Dusk was gathering about them. As they sat talking, there came a
tap at the door, and the summons to enter was obeyed by Mr
Whelpdale.

'I was passing,' he said in his respectful voice, 'and couldn't
resist the temptation.'

Jasper struck a match and lit the lamp. In this clearer light
Whelpdale was exhibited as a young man of greatly improved
exterior; he wore a cream-coloured waistcoat, a necktie of subtle
hue, and delicate gloves; prosperity breathed from his whole
person. It was, in fact, only a moderate prosperity to which he
had as yet attained, but the future beckoned to him flatteringly.

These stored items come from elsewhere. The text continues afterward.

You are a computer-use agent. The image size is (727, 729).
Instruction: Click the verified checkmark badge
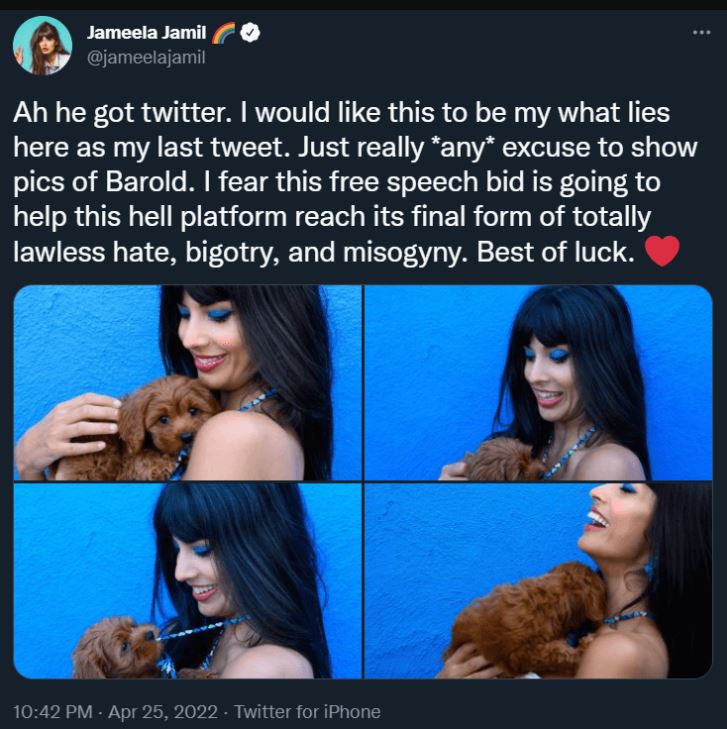coord(251,33)
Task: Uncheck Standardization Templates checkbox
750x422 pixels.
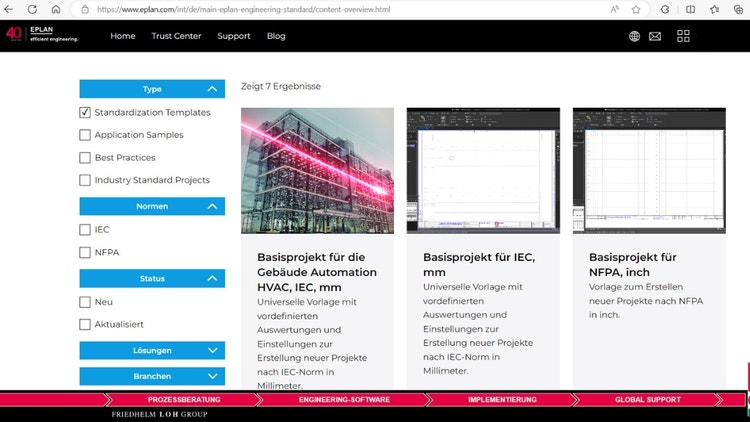Action: click(x=85, y=113)
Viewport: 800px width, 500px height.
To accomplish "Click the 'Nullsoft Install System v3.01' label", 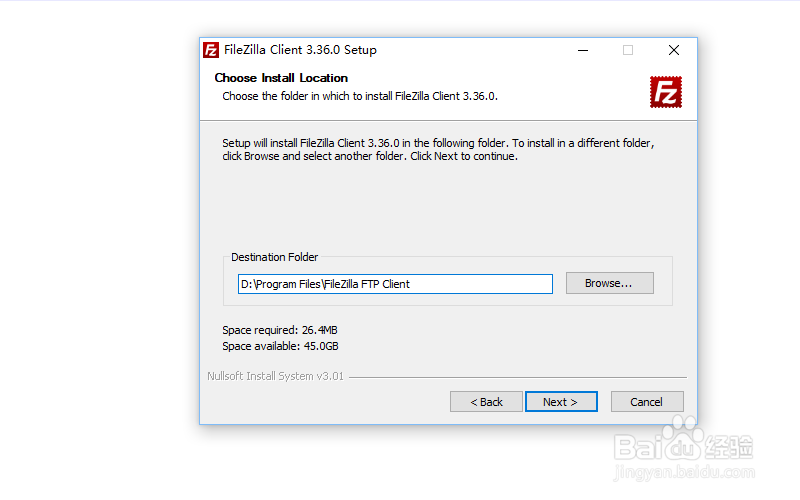I will 275,377.
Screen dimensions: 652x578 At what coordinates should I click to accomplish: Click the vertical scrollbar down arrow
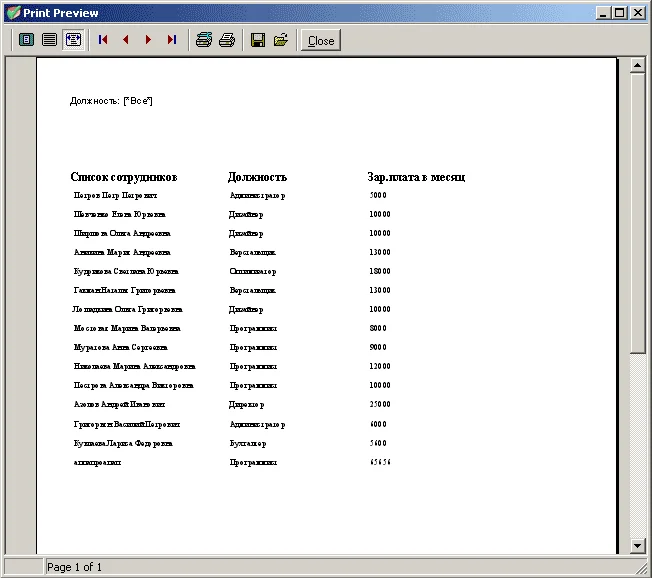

Early in this year, his enterprise as 'literary adviser' had
brought him in contact with a man of some pecuniary resources,
who proposed to establish an agency for the convenience of
authors who were not skilled in disposing of their productions to
the best advantage. Under the name of Fleet & Co., this business
was shortly set on foot, and Whelpdale's services were retained
on satisfactory terms. The birth of the syndicate system had
given new scope to literary agencies, and Mr Fleet was a man of
keen eye for commercial opportunities.

'Well, have you read Biffen's book?' asked Jasper.

'Wonderful, isn't it! A work of genius, I am convinced. Ha! you
have it there, Miss Dora. But I'm afraid it is hardly for you.'

'And why not, Mr Whelpdale?'

'You should only read of beautiful things, of happy lives. This
book must depress you.'

'But why will you imagine me such a feeble-minded person?' asked
Dora. 'You have so often spoken like this. I have really no
ambition to be a doll of such superfine wax.'

The habitual flatterer looked deeply concerned.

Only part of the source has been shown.